(752b) Effect of Particle Surface Charge Groups on the Aggregation of Elastomer Particles Under Static and Flow Conditions
Aggregation (coagulation or floculation) is a commonly used process to separate colloidal particles from liquid, where the particles after addition of appropriate amount of coagulant are aggregated to form large clusters. Besides Brownian motion, which is the controlling mechanism for sub-micron particles or clusters, effect of shear, induced by stirring of the suspension, contribute additionally to the cluster growth as well as controls final size of formed aggregates. The final size of produced aggregates is strongly connected to the material and surface properties of the primary particles, internal structure of aggregates and inter-particles forces between primary particles composing an aggregate. When primary particles undergo coalescence the situation becomes even more complicated.

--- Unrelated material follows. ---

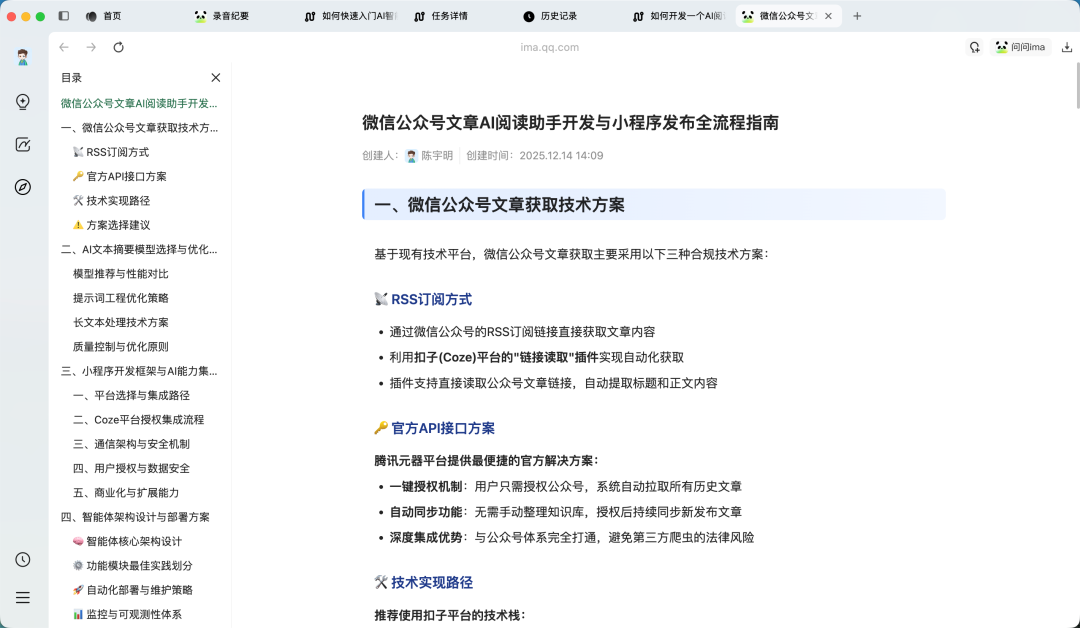
Task: Open the hamburger menu at sidebar bottom
Action: tap(23, 597)
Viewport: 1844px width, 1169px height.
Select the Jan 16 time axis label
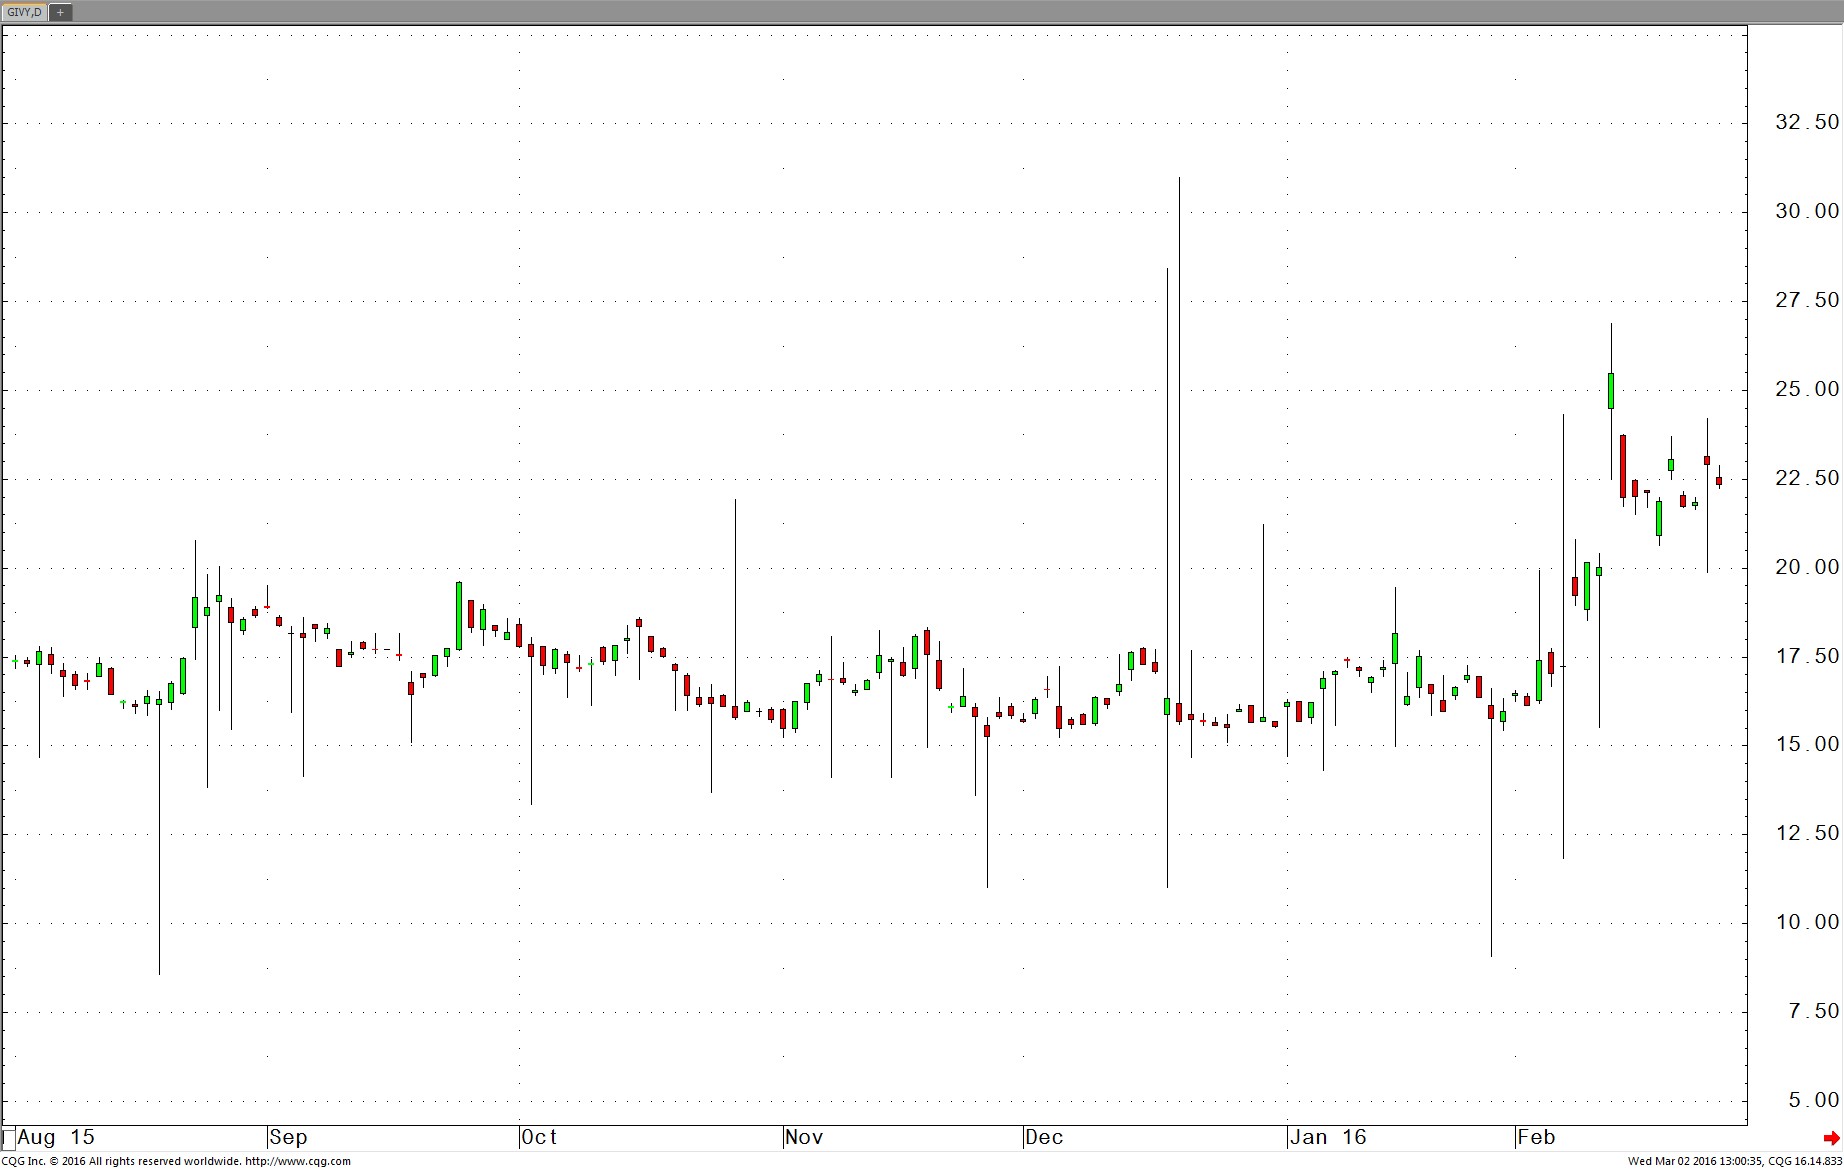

In this work we investigate aggregation behavior of elastomer particles with sub-micron size and different surface charge groups under both, static and flow conditions. In all experiments the amount of added coagulant (acid and various types of salts) was well above the critical coagulation concentration. Depending on the size of produced aggregates either light scattering (dynamic as well as static light scattering) or image analysis were used for characterization. Moreover, for selected conditions cryogenic scanning electron microscopy and confocal scanning electron microscopy were used to analyze the internal structure of the produced aggregates.
It was found that depending on the nature of the surface charge groups of the elastomer particles, coalescence between primary particles can occur, resulting in significantly different steady state aggregate sizes. Moreover, depending on the experimental conditions one may obtain fractal aggregates under static conditions while under flow conditions particles exhibit coalescence. This will be demonstrated by the series of experiments carried out at different pH values.